→ EXERCISE AIM
Should a line in the entries below contain "computer", return that line.
── DATASET
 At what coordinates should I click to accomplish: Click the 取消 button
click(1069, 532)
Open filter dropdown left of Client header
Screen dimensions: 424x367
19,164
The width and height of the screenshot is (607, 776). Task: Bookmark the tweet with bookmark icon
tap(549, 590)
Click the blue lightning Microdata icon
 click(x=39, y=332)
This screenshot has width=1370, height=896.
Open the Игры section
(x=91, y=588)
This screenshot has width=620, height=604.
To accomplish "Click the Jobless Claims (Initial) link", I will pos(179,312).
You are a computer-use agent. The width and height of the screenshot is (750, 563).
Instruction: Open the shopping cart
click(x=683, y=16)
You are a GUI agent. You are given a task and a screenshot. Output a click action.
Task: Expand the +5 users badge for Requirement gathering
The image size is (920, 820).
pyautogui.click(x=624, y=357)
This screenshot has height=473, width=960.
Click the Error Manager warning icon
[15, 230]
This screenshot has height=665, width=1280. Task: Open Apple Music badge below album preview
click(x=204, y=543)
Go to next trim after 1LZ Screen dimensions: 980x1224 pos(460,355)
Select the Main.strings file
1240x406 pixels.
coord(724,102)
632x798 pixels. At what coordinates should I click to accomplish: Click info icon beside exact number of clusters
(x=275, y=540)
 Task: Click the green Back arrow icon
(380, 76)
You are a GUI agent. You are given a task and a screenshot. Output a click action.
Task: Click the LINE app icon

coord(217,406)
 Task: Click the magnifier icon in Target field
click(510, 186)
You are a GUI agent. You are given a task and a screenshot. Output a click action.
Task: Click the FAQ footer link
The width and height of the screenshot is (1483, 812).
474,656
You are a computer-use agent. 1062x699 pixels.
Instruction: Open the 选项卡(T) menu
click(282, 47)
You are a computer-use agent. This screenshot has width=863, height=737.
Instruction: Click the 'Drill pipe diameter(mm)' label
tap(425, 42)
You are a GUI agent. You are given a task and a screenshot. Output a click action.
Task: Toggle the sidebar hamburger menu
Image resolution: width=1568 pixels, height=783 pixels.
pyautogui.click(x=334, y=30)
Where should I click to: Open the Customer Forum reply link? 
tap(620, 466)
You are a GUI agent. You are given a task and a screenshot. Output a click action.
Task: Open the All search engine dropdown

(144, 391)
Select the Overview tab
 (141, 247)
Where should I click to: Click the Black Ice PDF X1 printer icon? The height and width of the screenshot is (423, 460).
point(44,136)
────
→ ANSWER SPACE
You are a computer-use agent. The width and height of the screenshot is (750, 563).
You are a computer-use agent. 1062x699 pixels.
You are a computer-use agent. This screenshot has width=863, height=737.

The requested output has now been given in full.